(Records provided begins)

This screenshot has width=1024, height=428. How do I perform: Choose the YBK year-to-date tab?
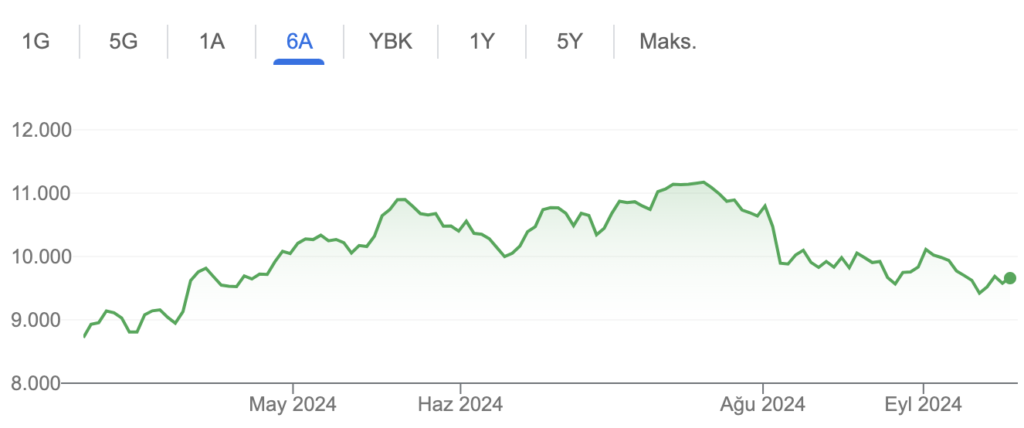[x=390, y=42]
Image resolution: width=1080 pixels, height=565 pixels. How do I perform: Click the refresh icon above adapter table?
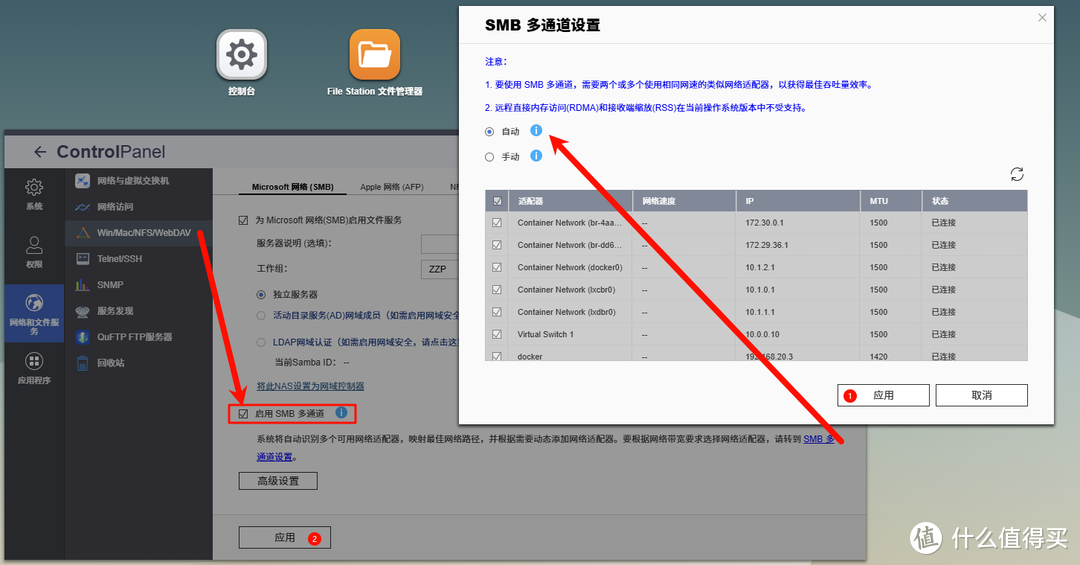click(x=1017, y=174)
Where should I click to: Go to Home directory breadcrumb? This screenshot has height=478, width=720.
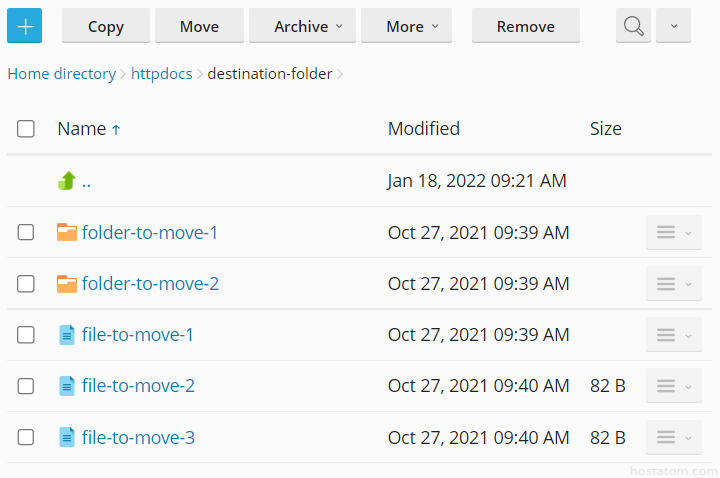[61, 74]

(Records provided ends)

Assignment: Repeat the material above exactly; pictures do not belong in the copy.

Expected output:
This screenshot has width=1024, height=428. How do I perform: Choose the YBK year-to-date tab?
[x=390, y=42]
Image resolution: width=1080 pixels, height=565 pixels. How do I perform: Click the refresh icon above adapter table?
click(x=1017, y=174)
Where should I click to: Go to Home directory breadcrumb? This screenshot has height=478, width=720.
[61, 74]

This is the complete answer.